Since the 1970s, the prison population in the United States has increased dramatically, rising much faster than crime rates and population growth. This trend has had an especially significant impact on communities of color, since Black and Latino people are disproportionately likely to be targeted by the police. The following organizations, listed here in no particular order, work to address this crisis by advocating for better policies, supporting affected communities, and raising public awareness.

The #1 entry is Grassroots Leadership, based in Austin, Texas. This organization fights to end for-profit incarceration and reduce reliance on criminalization and detention through direct action, organizing, research, and public education. It hosts several events throughout the year, such as protests and program trainings.

Grassroots Leadership coordinates visits to The T. Don Hutto Detention Center in Taylor, Texas. Visitors serve as human rights observers of the facility’s conditions, help break the isolation of prison for women in Hutto, and create new advocates for detention reform.

Next up, at #2, we have the Prison Policy Initiative. This organization produces research to expose the broader harm of mass criminalization, and then sparks advocacy campaigns with the goal of creating a more just society. It is based out of Northampton, Massachusetts.

PPI's report "Mass Incarceration: The Whole Pie," assembles data on everyone who is incarcerated or confined in different kinds of prisons, jails, and other correctional and detention facilities in the US. The organization also fights to lower the cost of calls home from these facilities.

Coming in at #3 is the Insight Center for Community Economic Development, a national organization working to ensure that all people become and remain economically secure. Through research and advocacy, it aims to address the root causes of economic exclusion and racial inequity.

The Insight Center is one of the few national, Black-led, economic-focused organizations that centers its work on race, gender, and place. It has several main priorities, such as eliminating the criminal justice system's extractive policies of fines and fees, bail reform, and other local municipal practices.

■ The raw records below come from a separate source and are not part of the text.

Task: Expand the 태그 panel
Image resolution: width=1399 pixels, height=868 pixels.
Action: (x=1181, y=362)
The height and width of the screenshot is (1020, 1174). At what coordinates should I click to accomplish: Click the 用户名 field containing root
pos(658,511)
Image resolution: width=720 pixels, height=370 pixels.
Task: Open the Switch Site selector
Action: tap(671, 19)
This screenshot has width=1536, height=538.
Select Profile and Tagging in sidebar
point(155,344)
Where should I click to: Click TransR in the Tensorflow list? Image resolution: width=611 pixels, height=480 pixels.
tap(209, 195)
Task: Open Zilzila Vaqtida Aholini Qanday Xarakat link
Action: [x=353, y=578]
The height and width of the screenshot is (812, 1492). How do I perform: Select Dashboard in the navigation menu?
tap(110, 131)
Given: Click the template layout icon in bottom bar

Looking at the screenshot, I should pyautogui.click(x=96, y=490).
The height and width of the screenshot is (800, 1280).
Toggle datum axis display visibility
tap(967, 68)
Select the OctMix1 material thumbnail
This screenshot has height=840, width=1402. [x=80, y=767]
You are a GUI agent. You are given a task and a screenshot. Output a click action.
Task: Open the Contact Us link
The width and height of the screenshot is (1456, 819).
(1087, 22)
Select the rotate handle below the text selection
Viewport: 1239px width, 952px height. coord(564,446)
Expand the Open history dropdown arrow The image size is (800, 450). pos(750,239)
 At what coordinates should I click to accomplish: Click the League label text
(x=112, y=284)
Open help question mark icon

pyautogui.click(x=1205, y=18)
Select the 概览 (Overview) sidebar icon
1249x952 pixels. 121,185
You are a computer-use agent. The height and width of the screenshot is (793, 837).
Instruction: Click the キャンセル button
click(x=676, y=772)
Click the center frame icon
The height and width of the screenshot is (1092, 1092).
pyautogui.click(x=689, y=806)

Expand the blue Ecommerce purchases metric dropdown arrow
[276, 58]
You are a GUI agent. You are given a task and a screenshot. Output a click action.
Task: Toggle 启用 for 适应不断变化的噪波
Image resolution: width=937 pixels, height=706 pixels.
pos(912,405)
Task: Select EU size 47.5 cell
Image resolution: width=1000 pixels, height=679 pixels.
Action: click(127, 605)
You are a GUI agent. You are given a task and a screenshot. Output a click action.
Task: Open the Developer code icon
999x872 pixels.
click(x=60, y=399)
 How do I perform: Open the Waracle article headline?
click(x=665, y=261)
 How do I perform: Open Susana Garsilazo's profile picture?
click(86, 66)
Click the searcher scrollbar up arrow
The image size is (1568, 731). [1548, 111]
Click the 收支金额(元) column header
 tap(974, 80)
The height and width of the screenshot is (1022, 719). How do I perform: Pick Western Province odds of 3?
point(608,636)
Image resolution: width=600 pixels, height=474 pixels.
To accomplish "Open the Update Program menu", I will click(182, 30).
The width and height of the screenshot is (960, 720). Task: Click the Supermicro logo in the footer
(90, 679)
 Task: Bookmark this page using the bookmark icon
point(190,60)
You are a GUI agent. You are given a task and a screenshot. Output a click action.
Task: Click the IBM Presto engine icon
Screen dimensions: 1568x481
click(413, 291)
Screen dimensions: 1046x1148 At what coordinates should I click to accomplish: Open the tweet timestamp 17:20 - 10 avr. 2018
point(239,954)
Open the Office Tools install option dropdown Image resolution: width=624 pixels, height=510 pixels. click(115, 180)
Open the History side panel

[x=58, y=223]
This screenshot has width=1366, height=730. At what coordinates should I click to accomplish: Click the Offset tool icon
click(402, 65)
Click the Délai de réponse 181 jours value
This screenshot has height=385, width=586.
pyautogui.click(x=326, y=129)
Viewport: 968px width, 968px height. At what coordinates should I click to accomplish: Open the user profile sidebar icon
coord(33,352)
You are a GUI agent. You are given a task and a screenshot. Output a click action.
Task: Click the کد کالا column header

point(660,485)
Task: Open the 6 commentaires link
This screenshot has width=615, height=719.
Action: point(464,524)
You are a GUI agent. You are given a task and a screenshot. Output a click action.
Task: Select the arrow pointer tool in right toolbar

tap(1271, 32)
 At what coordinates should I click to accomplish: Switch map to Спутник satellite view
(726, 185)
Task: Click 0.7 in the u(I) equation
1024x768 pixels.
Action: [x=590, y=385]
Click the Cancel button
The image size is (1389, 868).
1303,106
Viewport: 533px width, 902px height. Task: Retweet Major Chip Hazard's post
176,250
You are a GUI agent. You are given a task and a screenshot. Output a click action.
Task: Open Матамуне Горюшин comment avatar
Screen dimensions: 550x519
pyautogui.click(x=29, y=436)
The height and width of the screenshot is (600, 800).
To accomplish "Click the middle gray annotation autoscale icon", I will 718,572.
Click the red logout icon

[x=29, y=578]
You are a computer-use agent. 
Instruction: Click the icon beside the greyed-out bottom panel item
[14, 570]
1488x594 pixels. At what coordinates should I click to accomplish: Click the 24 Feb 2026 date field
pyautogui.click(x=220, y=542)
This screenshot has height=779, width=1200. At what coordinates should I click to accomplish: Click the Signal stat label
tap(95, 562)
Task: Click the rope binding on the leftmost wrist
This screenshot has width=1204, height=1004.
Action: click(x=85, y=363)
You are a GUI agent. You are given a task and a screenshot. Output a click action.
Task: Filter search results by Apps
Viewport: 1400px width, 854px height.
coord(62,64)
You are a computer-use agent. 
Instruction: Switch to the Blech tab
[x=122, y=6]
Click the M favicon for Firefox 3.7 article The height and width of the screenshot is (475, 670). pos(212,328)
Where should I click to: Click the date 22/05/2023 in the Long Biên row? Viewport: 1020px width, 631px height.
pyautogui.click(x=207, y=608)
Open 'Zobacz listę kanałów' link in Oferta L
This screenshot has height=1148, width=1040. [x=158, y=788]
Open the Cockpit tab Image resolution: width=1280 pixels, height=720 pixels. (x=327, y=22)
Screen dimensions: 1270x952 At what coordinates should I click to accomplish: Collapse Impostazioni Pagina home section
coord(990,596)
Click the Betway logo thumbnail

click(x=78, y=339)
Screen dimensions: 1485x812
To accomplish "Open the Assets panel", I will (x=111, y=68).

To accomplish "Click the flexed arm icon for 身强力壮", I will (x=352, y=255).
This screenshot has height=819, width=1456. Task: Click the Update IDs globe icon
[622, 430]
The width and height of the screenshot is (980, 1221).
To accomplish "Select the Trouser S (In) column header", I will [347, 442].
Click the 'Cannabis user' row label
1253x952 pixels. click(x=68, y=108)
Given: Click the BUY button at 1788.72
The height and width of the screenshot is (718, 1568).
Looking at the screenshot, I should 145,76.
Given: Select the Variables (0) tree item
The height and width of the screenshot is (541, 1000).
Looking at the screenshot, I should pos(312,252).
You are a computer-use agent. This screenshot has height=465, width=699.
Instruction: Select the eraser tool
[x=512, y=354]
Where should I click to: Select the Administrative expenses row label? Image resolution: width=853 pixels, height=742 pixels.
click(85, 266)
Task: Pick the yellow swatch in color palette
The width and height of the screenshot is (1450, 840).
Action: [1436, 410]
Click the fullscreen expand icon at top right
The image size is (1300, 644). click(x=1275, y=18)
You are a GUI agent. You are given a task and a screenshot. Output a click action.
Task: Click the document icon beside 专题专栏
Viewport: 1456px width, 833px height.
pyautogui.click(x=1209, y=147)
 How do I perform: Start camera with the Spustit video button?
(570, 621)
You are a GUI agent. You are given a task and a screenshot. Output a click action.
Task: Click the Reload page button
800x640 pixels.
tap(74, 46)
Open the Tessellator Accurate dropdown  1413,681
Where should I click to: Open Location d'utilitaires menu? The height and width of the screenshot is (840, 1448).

Taking the #4 spot is States of Incarceration, a collaboration of over 800 students and others deeply affected by imprisonment. Through courses at universities, local teams share stories, search archives, and visit correctional facilities. Each team creates one piece of the collaborative's website.

Together, these stories represent a genealogy of the incarceration generation. States of Incarceration is a project of the Humanities Action Lab, a coalition of universities led by Rutgers University-Newark working with issue organizations and public spaces to create traveling public projects on the past, present, and future of pressing social issues.

Closing out our list at #5 is New Virginia Majority, a group that works to organize and build power in working-class communities of color throughout the commonwealth. To accomplish this, it implements large-scale political education, advocacy, and strategic communication.

"New Virginia Majority was founded in 2007 in response to the failure to pass federal comprehensive immigration reform, sought to engage “new Americans” in a more deliberate and strategic way by combining targeted voter organizing with an ideological approach to community organizing that has evolved over decades."

The organization cites criminal justice as one of its main priorities and supports legislation that will end cash bail, raise the felony larceny threshold, increase community-based alternatives to youth and adult incarceration, decriminalize marijuana, and end the privatization of Virginia’s prison system.